Congress needs to enact Orphan Works legislation, and well-endowed charitable foundations need to step up to the plate to fund infrastructure for decentralized access to digitized books, says cultural historian and Harvard University Library Director Robert Darnton in a new essay in the New York Review of Books.

Darnton points to a European Union digital library effort called Europeana as a pioneer of access to digital libraries of books.

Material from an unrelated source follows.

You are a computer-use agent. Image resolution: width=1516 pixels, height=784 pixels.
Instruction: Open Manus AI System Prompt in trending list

"Instead of accumulating collections of its own, it will function as an aggregator of aggregators -- that is, it will standardize data that flows in from providers in centralized locations, which themselves will have integrated data derived from many individual sources," he explains. "Information will therefore be accumulated and coordinated at three levels: particular libraries will digitize their collections; national or regional centers will integrare them into central databases; and Europeana will transform those databases, from 27 constituent countries, into a single, seamless network. To the users, the information will remain invisible. They will simply search for an item -- a book, an image, a recording, or a video -- and the system will direct them to a digitized version of it, wherever it may be, making it available for downloading on a personal computer or a handheld device."

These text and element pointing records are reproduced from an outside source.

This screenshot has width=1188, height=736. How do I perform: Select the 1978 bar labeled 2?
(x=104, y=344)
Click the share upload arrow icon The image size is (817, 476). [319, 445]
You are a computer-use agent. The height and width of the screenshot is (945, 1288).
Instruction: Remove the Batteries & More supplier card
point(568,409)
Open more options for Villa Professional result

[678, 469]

Darnton acknowledges that one big task facing the architects of such a system is the creation of a systematic code of metadata among the various libraries.

Apparently, and miraculously, the staff of Europeana at The Hague has achieved that feat among the various institutions.

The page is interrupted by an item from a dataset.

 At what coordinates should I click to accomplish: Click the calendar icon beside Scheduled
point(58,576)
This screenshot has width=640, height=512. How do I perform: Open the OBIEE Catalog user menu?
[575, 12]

"Unlike Google, it will not store digital files in a single database or server farm. It will operate as a nerve center for what is known as a 'distributed network,' leaving libraries, archives, and museums to digitize and preserve their own collections in the capillary system of the organic whole," he writes.

Darnton has been a vocal, and prolific critic of the Google book settlement. He composed the essay to explain why in his view the book settlement failed, and how the worthy concept can be resuscitated.